Quando il 9 luglio di dieci anni fa i 15 giudici della Corte Internazionale di Giustizia comunicarono il loro parere: «Contrario al diritto internazionale», i palestinesi esultarono e chiesero sanzioni internazionali contro Israele per la costruzione del Muro di Separazione nella Cisgiordania occupata (nella foto reuters), fatto di reticolati alternati da muri di cemento alti fino a otto metri, con telecamere e avanzati sistemi di allarme elettronico.

E avevano buoni motivi per esultare perchè quella opinione aveva il sapore di una sentenza storica. Il presidente palestinese Yasser Arafat, che sarebbe morto qualche mese dopo per una misteriosa malattia, si appellò alla comunità internazionale affinchè fosse fermata la costruzione del muro, a quel tempo ancora nella sua fase iniziale.
A giudizio di Israele, che ha sempre parlato di una «barriera di sicurezza» e non di muro, invece la presa di posizione della Corte Internazionale di Giustizia, che è il principale organo giurisdizionale dell’Onu, rappresentava una grave ingiustizia verso i cittadini dello Stato ebraico minacciati dagli attentati.

Oltre alle conclusioni, nel parere legale espresso dieci anni fa dai giudici internazionali c’è un paragrafo chiave. Si tratta del paragrafo 137, in cui si afferma che «La costruzione del Muro è da parte di Israele una violazione di diversi dei propri obblighi nei campi del rispetto dell’applicazione della legge umanitaria internazionale e degli strumenti dei diritti umani». Lo stesso paragrafo smonta quella che da sempre è l’argomentazione principale di Israele: la barriera come un salva vita anti-kamikaze. La Corte si disse non convinta «del fatto che il tracciato del Muro sia stato scelto per ragioni di sicurezza» e affermò di «temere» che il progetto in atto potesse non essere una misura provvisoria, come sosteneva Tel Aviv, e portare a delle annessioni di territori palestinesi. I giudici internazionali chiesero anche che Israele provvedesse immediatamente al risarcimento dei danni subiti dai palestinesi a causa della costruzione del Muro, perchè aveva violato la Convenzione di Ginevra del 1949 sui diritti dei civili in tempi di guerra.

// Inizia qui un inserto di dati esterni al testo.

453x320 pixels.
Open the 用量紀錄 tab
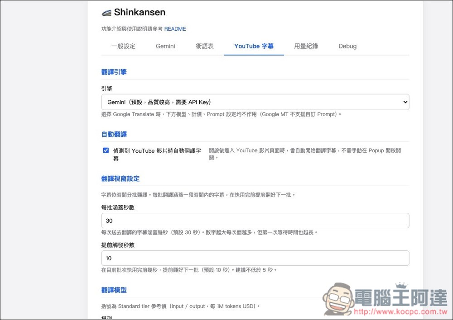(x=306, y=46)
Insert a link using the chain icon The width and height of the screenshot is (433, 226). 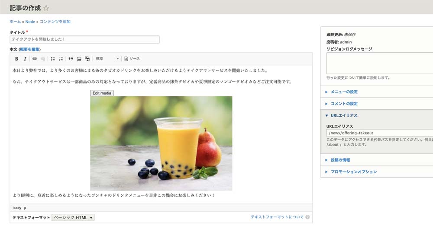click(x=35, y=59)
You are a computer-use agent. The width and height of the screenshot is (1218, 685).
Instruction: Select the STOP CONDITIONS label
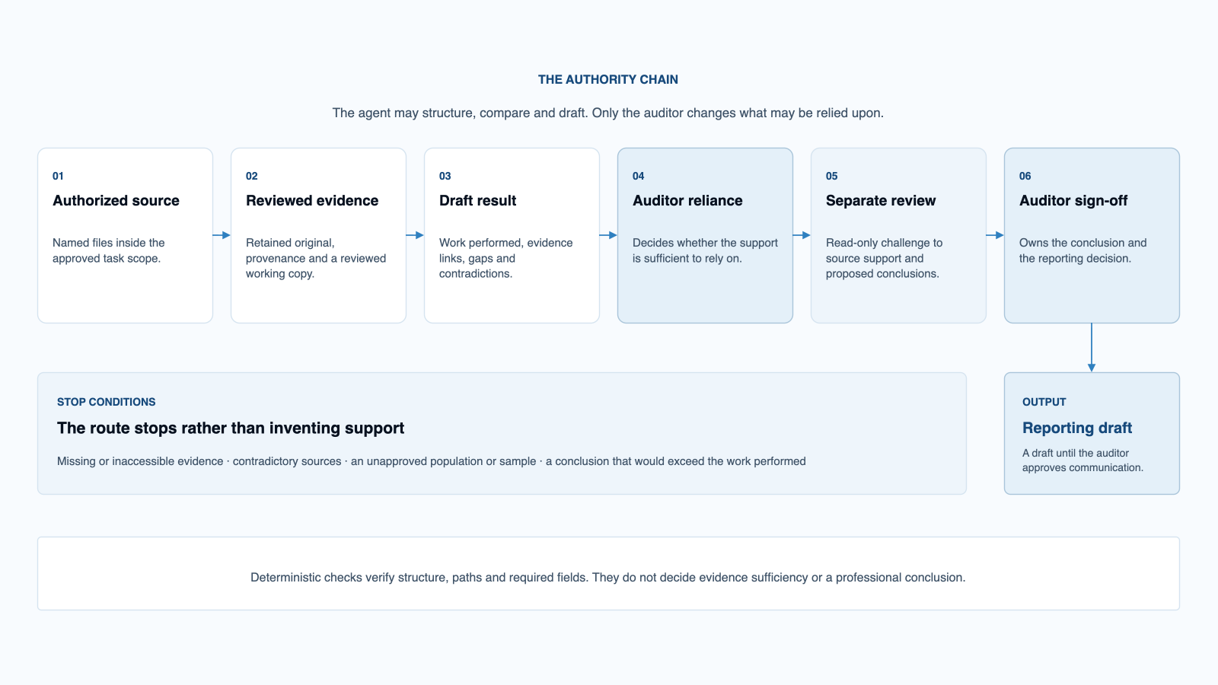click(x=106, y=402)
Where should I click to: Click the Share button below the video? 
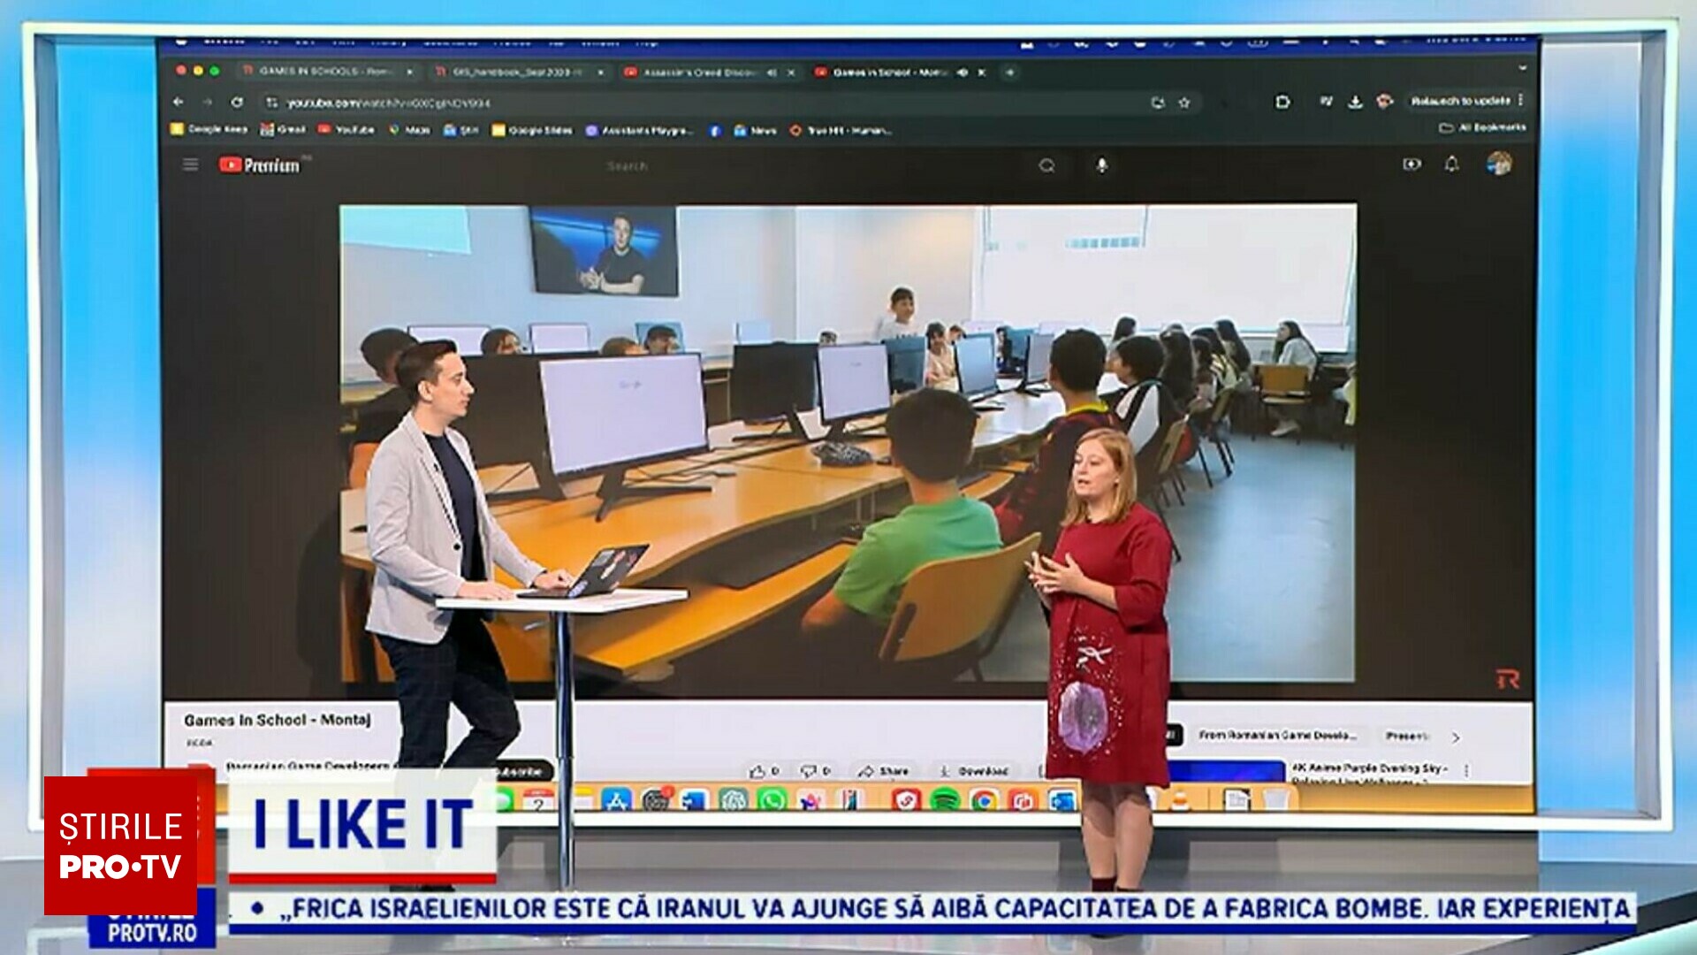(883, 771)
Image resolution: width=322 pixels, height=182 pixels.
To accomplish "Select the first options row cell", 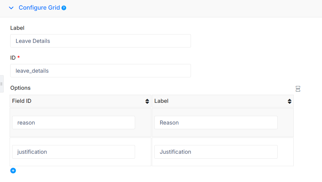I will pyautogui.click(x=80, y=123).
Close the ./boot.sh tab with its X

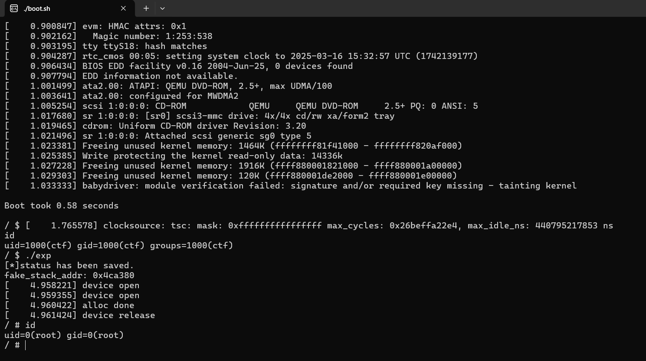(x=123, y=8)
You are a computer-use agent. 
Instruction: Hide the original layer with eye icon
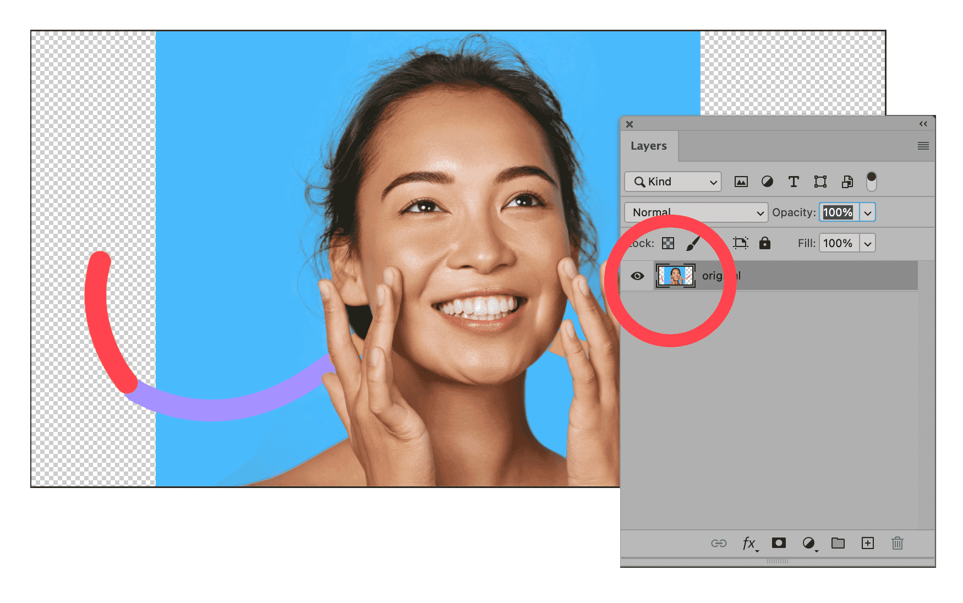tap(637, 276)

Israele respinse tutto al mittente, accusando la Corte di miopia per avere ignorato completamente quella che a suo giudizio era l’essenza stessa del problema e la vera ragione della costruzione della barriera: il «terrorismo palestinese».

L’allora ministro degli esteri israeliano Silvan Shalom volò a Washington per chiedere che gli Usa impedissero che il parere della Corte arrivasse al voto del Consiglio di Sicurezza delle Nazioni unite. Aiuto che Israele ottenne, e non solo dagli Usa. Il successivo insabbiamento diplomatico impedì che il parere della Corte dell’Aja potesse cambiare qualcosa sul terreno. E dieci anni dopo Israele non solo ha completato quel Muro lungo oltre 700 km su un percorso palesemente politico ma pensa ora di costruirne un altro, lo ha di fatto annunciato il premier Netanyahu qualche giorno fa, da Eilat fino al Golan, lungo la Valle del Giordano.